Supplied records below:
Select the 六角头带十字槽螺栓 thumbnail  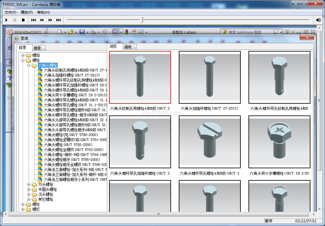click(x=279, y=142)
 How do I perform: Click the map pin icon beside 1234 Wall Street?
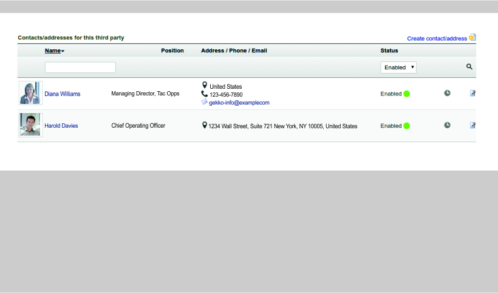(x=205, y=125)
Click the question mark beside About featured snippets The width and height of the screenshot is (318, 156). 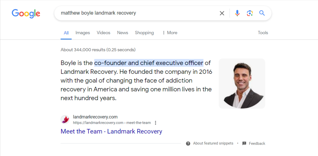tap(188, 143)
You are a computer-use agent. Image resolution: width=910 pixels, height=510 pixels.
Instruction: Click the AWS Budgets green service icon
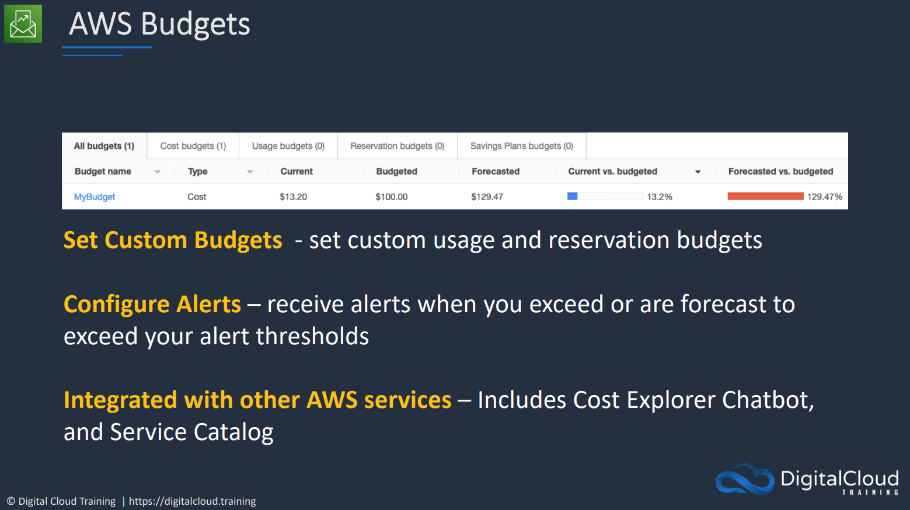(x=23, y=24)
End of Supplied records.
» **Your objective**
Set the lines down exactly as they stand, from the one containing "You are a computer-use" through the end of the listing, omitting every picture.

» **Output for this task**
You are a computer-use agent. Image resolution: width=910 pixels, height=510 pixels.
Instruction: Click the AWS Budgets green service icon
(x=23, y=24)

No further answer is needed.